Mitesszentrale Die Fremden in meiner Küche

Auf dem Online-Portal Mitesszentrale.de verabreden sich immer mehr Münchner zum gemeinsamen Dinner - oft mit erstaunlichen Ergebnissen

Von Sonja Peteranderl

Jedes Abendessen birgt ein gewisses Risiko, die Möglichkeit des Scheiterns, aber für diese Einladung gilt das ganz besonders. Marie hat am Abend zuvor zwei Stunden lang eine Mango-Creme-Brûlée angerührt, auf ihrem Weg von der Arbeit nach Hause schnell noch Zitronengras, Gargant und Limettenblätter für eine thailändische Tom-Kha-Gai-Suppe eingekauft, der Tisch in ihrer Wohnung ist festlich gedeckt - für Gäste, die sie noch nie gesehen hat. Mit einer Freundin und zwei Fremden stößt Marie nun mit einem Litschi-Grenadine-Sekt-Limetten-Cocktail an, der Abend kann heiter werden oder eine Katastrophe, alles ist möglich.

Die französische Tiermedizinstudentin hat ihre Mitesser auf einem Online-Portal ausgewählt. Menschen, die gerne kochen und gerne essen, finden auf der Plattform Mitesszentrale.de zusammen. Jörg Zimmermann, 38, und Markus Henssler, 39, die beide in der Filmbranche arbeiten, haben sie im April 2010 gegründet. Henssler will Menschen zusammenbringen: "Man kann nachsehen, ob jemand aus der eigenen Stadt in den nächsten Tagen kocht, kann sich dazusetzen, mitessen, sich ungezwungen unterhalten." Er finde es erschreckend, dass Menschen nur noch über Facebook kommunizieren - ein gemeinsames Essen sei doch viel kommunikativer. "Wir sind zwar keine Singlebörse, aber es gibt viele Menschen, die alleine sind und dann durch die Mitesszentrale in nette Gesellschaft kommen", sagt Henssler.

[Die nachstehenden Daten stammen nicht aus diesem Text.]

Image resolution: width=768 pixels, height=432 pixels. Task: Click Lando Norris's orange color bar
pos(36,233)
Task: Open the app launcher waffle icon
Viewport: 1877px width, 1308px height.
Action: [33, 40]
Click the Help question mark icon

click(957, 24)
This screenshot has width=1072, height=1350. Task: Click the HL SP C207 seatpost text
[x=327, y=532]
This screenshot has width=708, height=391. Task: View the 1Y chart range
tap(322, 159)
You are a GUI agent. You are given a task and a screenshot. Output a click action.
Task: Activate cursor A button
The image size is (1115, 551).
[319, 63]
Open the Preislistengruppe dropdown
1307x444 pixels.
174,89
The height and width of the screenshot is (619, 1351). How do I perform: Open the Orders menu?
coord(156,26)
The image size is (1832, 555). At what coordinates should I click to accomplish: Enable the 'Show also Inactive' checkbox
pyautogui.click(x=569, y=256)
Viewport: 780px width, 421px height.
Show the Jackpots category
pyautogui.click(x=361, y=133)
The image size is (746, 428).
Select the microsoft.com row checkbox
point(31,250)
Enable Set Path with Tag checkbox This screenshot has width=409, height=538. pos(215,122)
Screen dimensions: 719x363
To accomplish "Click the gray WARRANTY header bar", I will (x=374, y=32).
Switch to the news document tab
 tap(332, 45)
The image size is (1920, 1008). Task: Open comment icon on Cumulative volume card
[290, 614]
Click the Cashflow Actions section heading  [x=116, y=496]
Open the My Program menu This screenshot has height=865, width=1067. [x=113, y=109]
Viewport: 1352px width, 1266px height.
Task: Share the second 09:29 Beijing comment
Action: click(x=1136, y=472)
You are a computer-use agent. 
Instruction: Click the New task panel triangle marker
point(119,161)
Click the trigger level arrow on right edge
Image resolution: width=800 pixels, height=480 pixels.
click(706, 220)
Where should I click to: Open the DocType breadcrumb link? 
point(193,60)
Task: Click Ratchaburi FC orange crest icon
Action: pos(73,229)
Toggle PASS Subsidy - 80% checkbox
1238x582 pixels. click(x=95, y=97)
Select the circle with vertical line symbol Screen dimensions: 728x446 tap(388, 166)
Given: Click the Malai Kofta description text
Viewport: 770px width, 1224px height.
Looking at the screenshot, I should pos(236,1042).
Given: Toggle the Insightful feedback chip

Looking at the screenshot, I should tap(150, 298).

Einsamkeit war nicht Maries Motiv - die 27-Jährige hatte durch eine Freundin von der Mitesszentrale erfahren und fand es spannend, ins Leben von ganz verschiedenen Menschen hineinzuschnuppern. "Es geht mir mehr darum, aus dem Alltag auszubrechen", sagt Marie. "Ich will mir keinen neuen Freundeskreis aufbauen." Ihr Studium der Tiermedizin sei anspruchsvoll, viele ihrer Kommilitonen hätten kaum noch Zeit für anderes.

Die Mitglieder der Mitesszentrale sind bunt gemischt: Es sind Studenten, aber auch Berufstätige, "die Jüngste ist 17, die Älteste ist über 70 Jahre alt", sagt Henssler. In München sei die Auswahl am größten, ein Drittel der 5500 Mitglieder lebt hier. Manchmal bewerben sich laut Henssler 30 bis 40 Interessenten auf ein Essensangebot in München. Marie will von ihren Gästen vorher gar nicht zu viel wissen - sie sagt den Schnellsten zu und lässt sich dann überraschen.

Heute sitzen Michel, Ende 40, und Katharina, Ende 20, in Maries Wohnzimmer. Sie arbeitet als Assistentin der Geschäftsführung einer Getränkefirma, zufällig wohnt sie nur ein paar Häuser weiter wie Marie - die beiden tauschen sich gleich über ihr Viertel und die besten Eisdielen aus. Katharina probiert das Mitessen zum ersten Mal - selbst würde sie niemand in ihre Wohnung einladen, das fände sie unangenehm.

Michel hat bereits gute Erfahrungen mit der Mitesszentrale gemacht. Er ist in der Energiebranche tätig, rüstet Gebäude energieeffizient auf, hat aber früher mal ein Aussteigerleben geführt: Lange reiste der begeisterte Surfer durch die USA und Mexiko, deshalb hat er am Tisch einiges zu erzählen: Wie er und seine Freunde etwa stundenlang am Flughafen gefilzt wurden, weil die Beamten dachten, sie würden Drogen in den Surfbrettern schmuggeln.